Kristina Anderson was 19 when she was shot three times in her French class at Virginia Tech in 2007. Her teacher and 11 classmates were killed.
Anderson (right) was carried out of Norris Hall in an iconic image from the massacre. Alan Kim/Roanoke Times via Associated Press
After years as an advocate for better safety in schools, Anderson is taking her activism digital, working with a team to create LiveSafe, a smartphone app aiming to hinder campus crime.
According to The Washington Post, college students can use the app to track crimes on campus, or directly tip off the university police department.
“A lot of people say, ‘I thought this already existed.’ It’s a very simple concept, but it’s also a very important one,” Anderson told the Post. “As smartphone adoption has spread, it makes sense for safety to become a part of app culture.”
The app is meant to “ease the burden of reporting crimes” by giving witnesses an outlet for tipping off police besides calling a dispatcher.
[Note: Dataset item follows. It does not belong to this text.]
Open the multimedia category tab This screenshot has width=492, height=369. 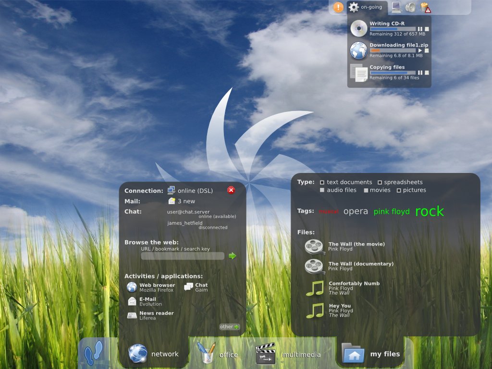(x=288, y=355)
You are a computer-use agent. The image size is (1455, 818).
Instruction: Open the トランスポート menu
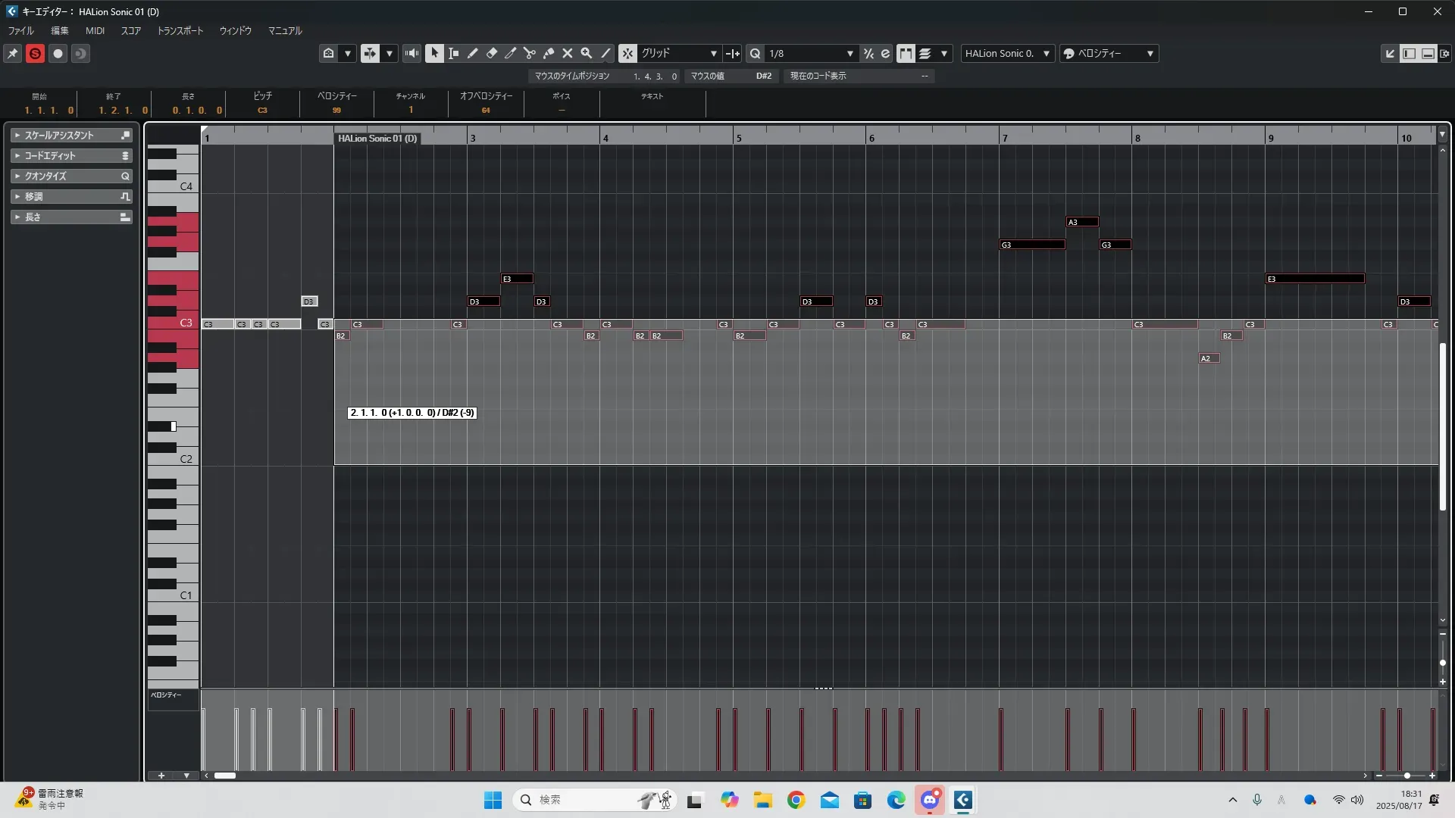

Clients already using the app include the University of New Hampshire and the town of Spokane, Wash.
Features on the app include the ability to report non-emergency incidents with one tap, submit photos or videos to police, chat with someone from the police department, or see a campus map with the safest route.
“People have knowledge or information, but they’re not speaking up, and that’s not acceptable because that information can prevent school violence,” Anderson said.